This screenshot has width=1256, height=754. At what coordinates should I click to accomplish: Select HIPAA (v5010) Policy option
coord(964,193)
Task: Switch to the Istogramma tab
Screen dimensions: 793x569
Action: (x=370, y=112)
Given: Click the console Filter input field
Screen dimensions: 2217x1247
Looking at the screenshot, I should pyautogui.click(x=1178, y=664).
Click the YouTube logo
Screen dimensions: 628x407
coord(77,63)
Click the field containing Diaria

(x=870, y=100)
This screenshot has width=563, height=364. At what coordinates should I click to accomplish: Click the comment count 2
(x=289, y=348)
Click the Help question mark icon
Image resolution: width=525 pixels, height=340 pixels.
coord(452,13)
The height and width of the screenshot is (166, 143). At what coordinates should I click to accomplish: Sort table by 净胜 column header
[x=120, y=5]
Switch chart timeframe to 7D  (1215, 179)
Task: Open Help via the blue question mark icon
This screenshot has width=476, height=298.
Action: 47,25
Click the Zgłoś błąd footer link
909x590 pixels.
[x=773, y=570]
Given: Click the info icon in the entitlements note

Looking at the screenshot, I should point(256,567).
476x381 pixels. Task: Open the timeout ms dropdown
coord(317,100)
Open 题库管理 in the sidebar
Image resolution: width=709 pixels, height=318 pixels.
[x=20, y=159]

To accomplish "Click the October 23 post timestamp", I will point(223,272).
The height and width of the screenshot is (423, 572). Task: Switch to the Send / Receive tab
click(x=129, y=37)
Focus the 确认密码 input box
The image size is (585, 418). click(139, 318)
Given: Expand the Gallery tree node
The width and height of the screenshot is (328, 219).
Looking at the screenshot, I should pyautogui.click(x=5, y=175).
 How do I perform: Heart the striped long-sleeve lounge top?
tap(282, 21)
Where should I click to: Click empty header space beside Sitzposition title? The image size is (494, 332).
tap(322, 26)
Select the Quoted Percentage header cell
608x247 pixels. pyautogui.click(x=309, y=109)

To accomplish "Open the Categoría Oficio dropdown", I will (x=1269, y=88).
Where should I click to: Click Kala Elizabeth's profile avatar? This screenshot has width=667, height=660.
****************
## EXERCISE
Please rewrite every one of the records above as a Markdown table with the columns Row and Line, numbering each line and leaving out blank lines.

## PROBLEM SOLUTION
| Row | Line |
|---|---|
| 1 | This screenshot has width=1256, height=754. At what coordinates should I click to accomplish: Select HIPAA (v5010) Policy option |
| 2 | coord(964,193) |
| 3 | Task: Switch to the Istogramma tab |
| 4 | Screen dimensions: 793x569 |
| 5 | Action: (x=370, y=112) |
| 6 | Given: Click the console Filter input field |
| 7 | Screen dimensions: 2217x1247 |
| 8 | Looking at the screenshot, I should pyautogui.click(x=1178, y=664). |
| 9 | Click the YouTube logo |
| 10 | Screen dimensions: 628x407 |
| 11 | coord(77,63) |
| 12 | Click the field containing Diaria |
| 13 | (x=870, y=100) |
| 14 | This screenshot has width=563, height=364. At what coordinates should I click to accomplish: Click the comment count 2 |
| 15 | (x=289, y=348) |
| 16 | Click the Help question mark icon |
| 17 | Image resolution: width=525 pixels, height=340 pixels. |
| 18 | coord(452,13) |
| 19 | The height and width of the screenshot is (166, 143). At what coordinates should I click to accomplish: Sort table by 净胜 column header |
| 20 | [x=120, y=5] |
| 21 | Switch chart timeframe to 7D  (1215, 179) |
| 22 | Task: Open Help via the blue question mark icon |
| 23 | This screenshot has width=476, height=298. |
| 24 | Action: 47,25 |
| 25 | Click the Zgłoś błąd footer link |
| 26 | 909x590 pixels. |
| 27 | [x=773, y=570] |
| 28 | Given: Click the info icon in the entitlements note |
| 29 | Looking at the screenshot, I should point(256,567). |
| 30 | 476x381 pixels. Task: Open the timeout ms dropdown |
| 31 | coord(317,100) |
| 32 | Open 题库管理 in the sidebar |
| 33 | Image resolution: width=709 pixels, height=318 pixels. |
| 34 | [x=20, y=159] |
| 35 | To accomplish "Click the October 23 post timestamp", I will point(223,272). |
| 36 | The height and width of the screenshot is (423, 572). Task: Switch to the Send / Receive tab |
| 37 | click(x=129, y=37) |
| 38 | Focus the 确认密码 input box |
| 39 | The image size is (585, 418). click(139, 318) |
| 40 | Given: Expand the Gallery tree node |
| 41 | The width and height of the screenshot is (328, 219). |
| 42 | Looking at the screenshot, I should pyautogui.click(x=5, y=175). |
| 43 |  How do I perform: Heart the striped long-sleeve lounge top? |
| 44 | tap(282, 21) |
| 45 | Where should I click to: Click empty header space beside Sitzposition title? The image size is (494, 332). |
| 46 | tap(322, 26) |
| 47 | Select the Quoted Percentage header cell |
| 48 | 608x247 pixels. pyautogui.click(x=309, y=109) |
| 49 | To accomplish "Open the Categoría Oficio dropdown", I will (x=1269, y=88). |
| 50 | Where should I click to: Click Kala Elizabeth's profile avatar? This screenshot has width=667, height=660. |